Gao Xingjian in the “Chinese” Perspective
of Qu Yuan and Shen Congwen

By Jeffrey C. Kinkley


Modern Chinese Literature and Culture, vol. 14, no. 2, pp.130-162


Gao Xingjian’s exile and his commitment to aesthetic modernism have caused some critics to question Gao’s “Chineseness.” Without intending to validate any “purity of Chineseness” discourse that may underlie such questions, this essay finds that Gao Xingjian’s masterpiece, Soul Mountain, even when its technique and subject matter seem least “Chinese” (modernist, non-mainstream, and concerned with the non-Han), is embedded in Chinese cultural traditions. There are specific precedents for Soul Mountain’s creativity in China’s modern literary tradition as exemplified by Shen Congwen, and even in the farther tradition of the Songs of the South (Chu ci) anthology of Qu Yuan and his school.
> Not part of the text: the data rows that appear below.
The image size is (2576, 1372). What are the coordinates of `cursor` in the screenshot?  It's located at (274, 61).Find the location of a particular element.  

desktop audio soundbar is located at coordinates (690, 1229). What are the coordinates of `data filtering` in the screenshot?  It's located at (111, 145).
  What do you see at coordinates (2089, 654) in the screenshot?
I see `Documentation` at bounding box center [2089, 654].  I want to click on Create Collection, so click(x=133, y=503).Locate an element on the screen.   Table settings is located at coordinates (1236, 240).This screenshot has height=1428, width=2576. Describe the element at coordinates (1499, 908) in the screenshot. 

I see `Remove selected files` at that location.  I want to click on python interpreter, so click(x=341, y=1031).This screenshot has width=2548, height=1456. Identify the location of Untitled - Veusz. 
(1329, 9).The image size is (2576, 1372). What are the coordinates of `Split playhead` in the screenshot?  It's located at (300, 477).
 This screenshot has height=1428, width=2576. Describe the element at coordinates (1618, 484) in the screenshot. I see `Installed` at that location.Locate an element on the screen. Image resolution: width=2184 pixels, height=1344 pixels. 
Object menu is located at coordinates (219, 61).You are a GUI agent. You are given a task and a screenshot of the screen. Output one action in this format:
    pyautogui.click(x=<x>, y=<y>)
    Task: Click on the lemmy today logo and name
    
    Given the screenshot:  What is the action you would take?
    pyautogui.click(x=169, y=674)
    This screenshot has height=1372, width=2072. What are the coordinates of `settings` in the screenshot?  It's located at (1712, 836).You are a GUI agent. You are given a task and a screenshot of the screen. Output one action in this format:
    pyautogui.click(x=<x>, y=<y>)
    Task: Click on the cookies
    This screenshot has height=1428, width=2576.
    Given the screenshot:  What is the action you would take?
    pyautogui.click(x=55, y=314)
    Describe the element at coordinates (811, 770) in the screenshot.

Commonalities of the three great writers include not only their attraction to nature, travel, and pilgrimage, but also their interest in multi-ethnic southern Chinese culture, in the primitive, and in folk stories, songs, and shamanistic religion. The writers’ styles of symbolism, themes of erotic attraction, antipathy to Confucian piety, and skeptical spirit—paradoxically combined with a foundational belief in the world’s divinity—invite comparison, as do their eclecticism and inventiveness in genre and voice; in Soul Mountain, as in Qu Yuan’s “Li Sao,” the seductive and autobiographical voice switches gender in mid-narrative. Gao and Shen, the modern writers, share a commitment to experimental modernism, psychological and narratological dissection of the ego, and within the ego, the soul. Yet, future readers may well remember all three writers as much for their exiles—indeed, double exiles—as for their works. In each case, the second exile (or suicide, attempted suicide, or withdrawal from the literary scene) was more or less chosen by the writer, to the approval or dismay of opposing latter-day schools of critics.